# Extract provided
· · · · · · ·

A new research from Harvard suggests that neurons aren't built as we grow but rather they are trimmed to suit the environment around us.

The researchers say that they have found evidence that neurons developed in the mice brain before birth were gradually "pruned" to adapt with the environment.

"By the time mammals – and humans would certainly be included – are first coming into the world, when they can do almost nothing, the brain is probably very wired up. Through experience, the brain works to select, out of this mass of possible circuits, a very small subset…and everything else that could have been there is gone," said the lead researcher Jeff Lichtman, the Jeremy R. Knowles Professor of Molecular and Cellular Biology.

The researchers studied mice brains before and after they were born. They found that the brain had more robust connections just before birth but these connections weakened a few weeks after birth. This suggested that the brain keeps only few neural connections alive and cuts off others.

They say that this trimming may have an association with experiences.

"We think that experience must be the engine that allows some branches to survive and the vast majority to disappear. If this were a stereotypical developmental program, you might imagine that it might trim off whole parts of the arbor, but when you look at where the ten percent of surviving branches are located, you see the arbor extends over the same area, it simply has fewer branches. It has chosen, at the terminal level, which branches to keep and which not to," said Lichtman.

· · · · · · ·

# Prompt
Please carry the article about Harvard's research on neuron pruning in mouse brains forward from where it stops.

# Dataset excerpt
· · · · · · ·

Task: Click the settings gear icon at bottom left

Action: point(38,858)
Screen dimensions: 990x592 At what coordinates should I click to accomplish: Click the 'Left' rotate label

· · · · · · ·

# Your response
The next step, the researchers said, is to study how the decisions regarding these connections are made. This could enable researchers to get an insight about autism and other disorders.

"That is one theory people have talked about, whether autism could be a disorder where connections that should have been trimmed back weren't, and as a result stimuli are much more intense than they should be. There are stories about children with autism spectrum disorders who cannot run in their bare feet on grass, because it's just too painful," said Lichtman.

The study, however, opens up more questions about why the brain chooses to work this way.

"It seems like a paradox – why would the best brains seem to be the most backward, and take the longest to figure out how to do things?" Lichtman said. He adds that humans tend to rewire according to the environment rather than keeping the same set of neuron map. This is why today's humans behave differently than humans that existed a thousand years back, but a fly then and now will probably act the same way.

The research was published June 7 in journal Neuron.